Only the lines from the one containing "Product Information (227, 628)" through the one containing "Search (258, 1674)" should be printed, exactly as they appear below, with both ends included.

══ RECORDS PROVIDED

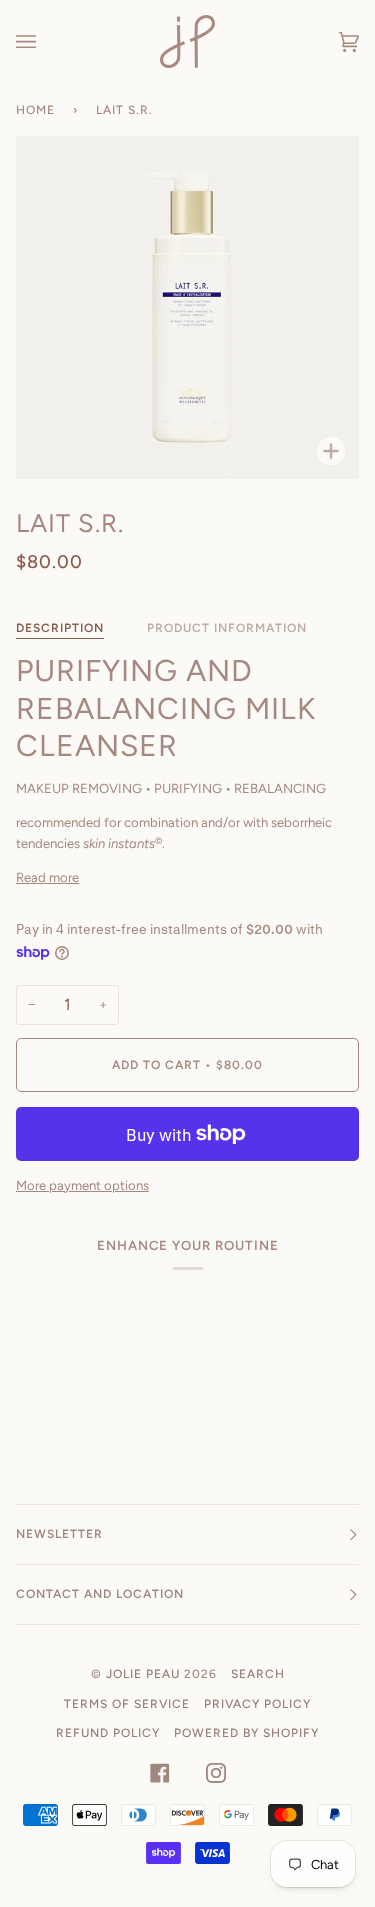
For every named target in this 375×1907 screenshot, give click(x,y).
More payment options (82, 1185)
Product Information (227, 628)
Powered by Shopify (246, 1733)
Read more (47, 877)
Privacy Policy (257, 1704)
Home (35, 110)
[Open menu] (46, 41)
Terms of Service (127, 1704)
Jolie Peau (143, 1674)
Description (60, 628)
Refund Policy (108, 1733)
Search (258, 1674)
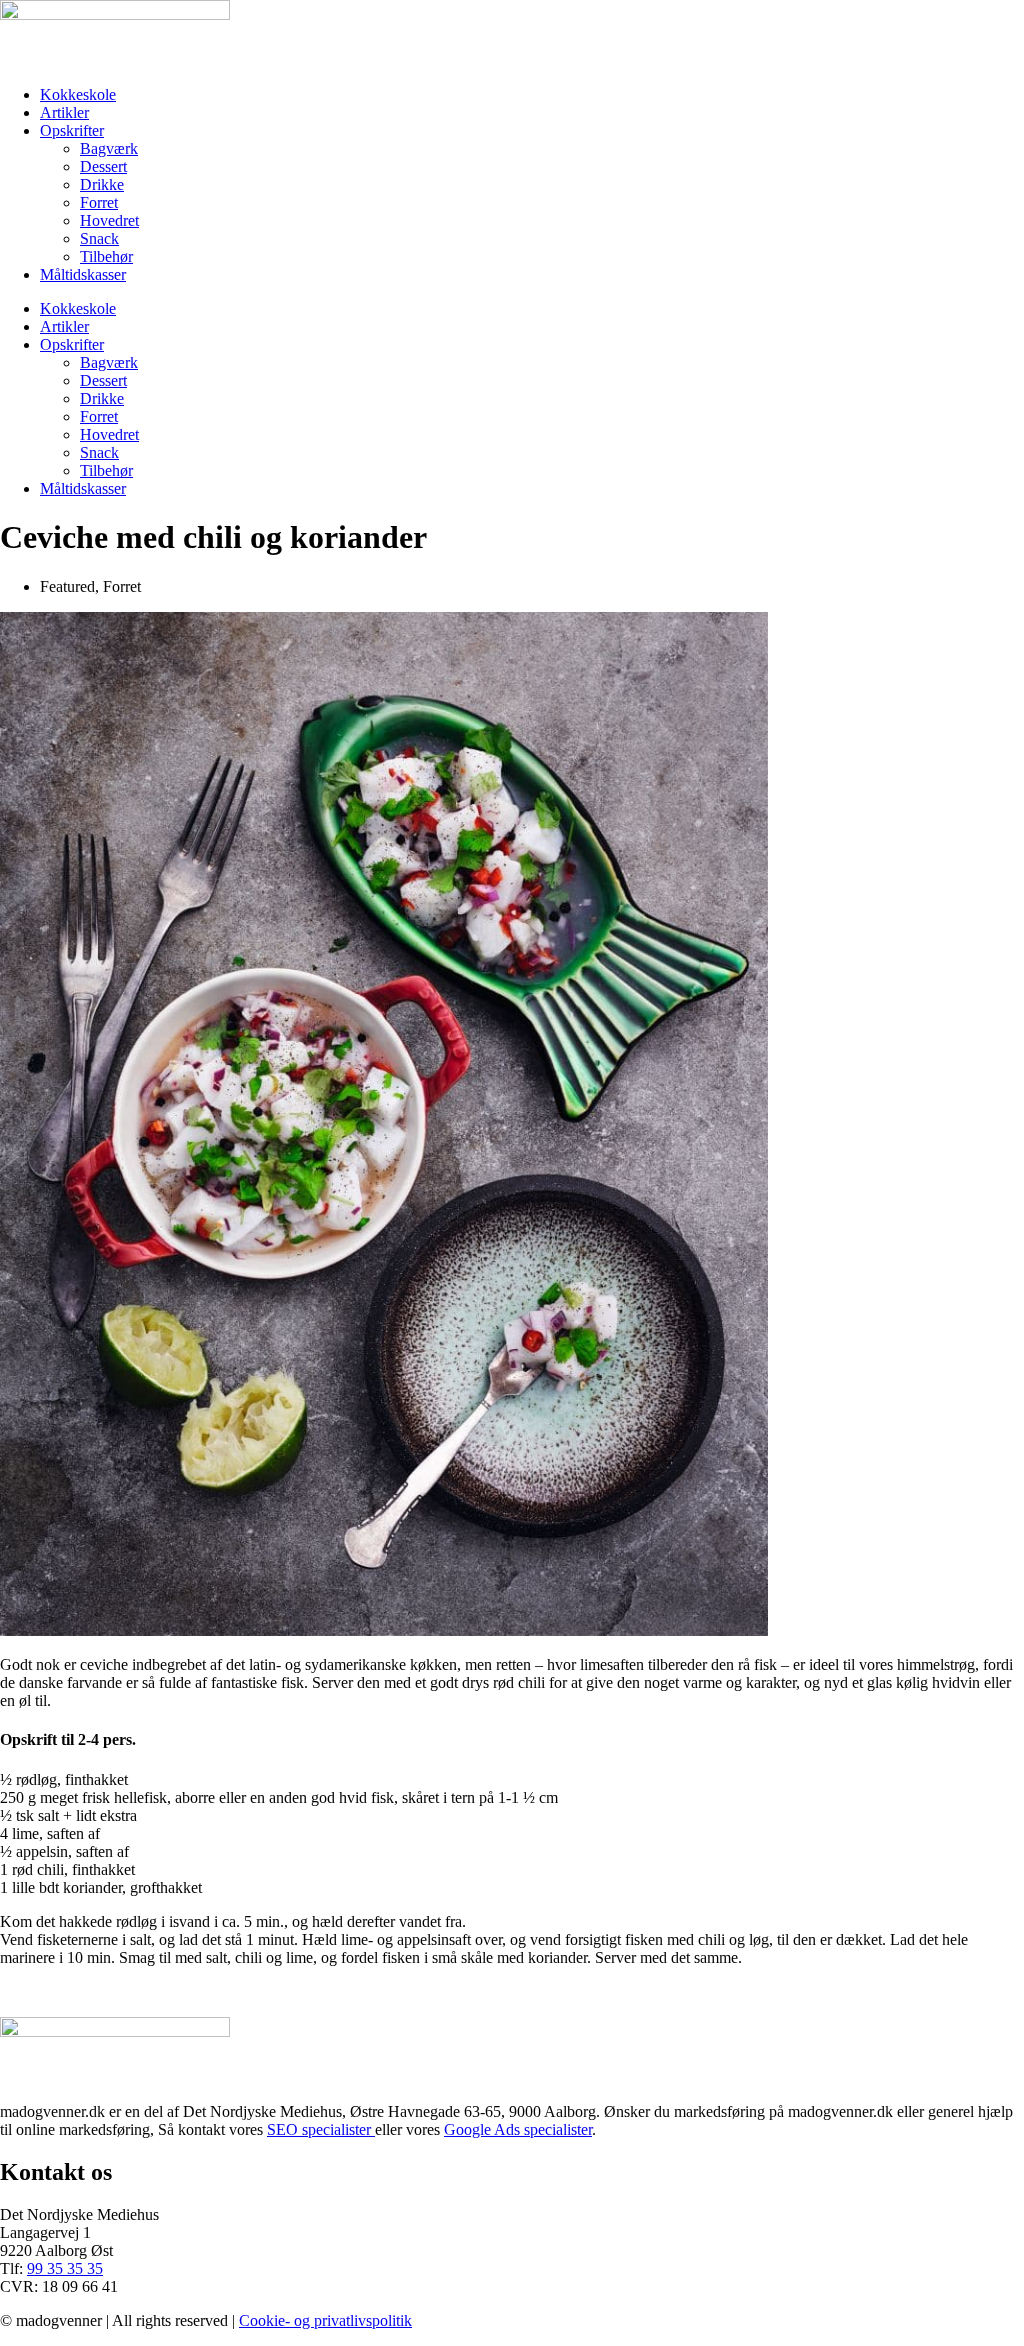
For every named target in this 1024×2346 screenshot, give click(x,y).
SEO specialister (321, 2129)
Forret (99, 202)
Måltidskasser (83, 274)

════

- SOLUTION FOR THIS TASK
Product Information (227, 628)
Powered by Shopify (246, 1733)
Read more (47, 877)
Privacy Policy (257, 1704)
Home (35, 110)
[Open menu] (46, 41)
Terms of Service (127, 1704)
Jolie Peau (143, 1674)
Description (60, 628)
Refund Policy (108, 1733)
Search (258, 1674)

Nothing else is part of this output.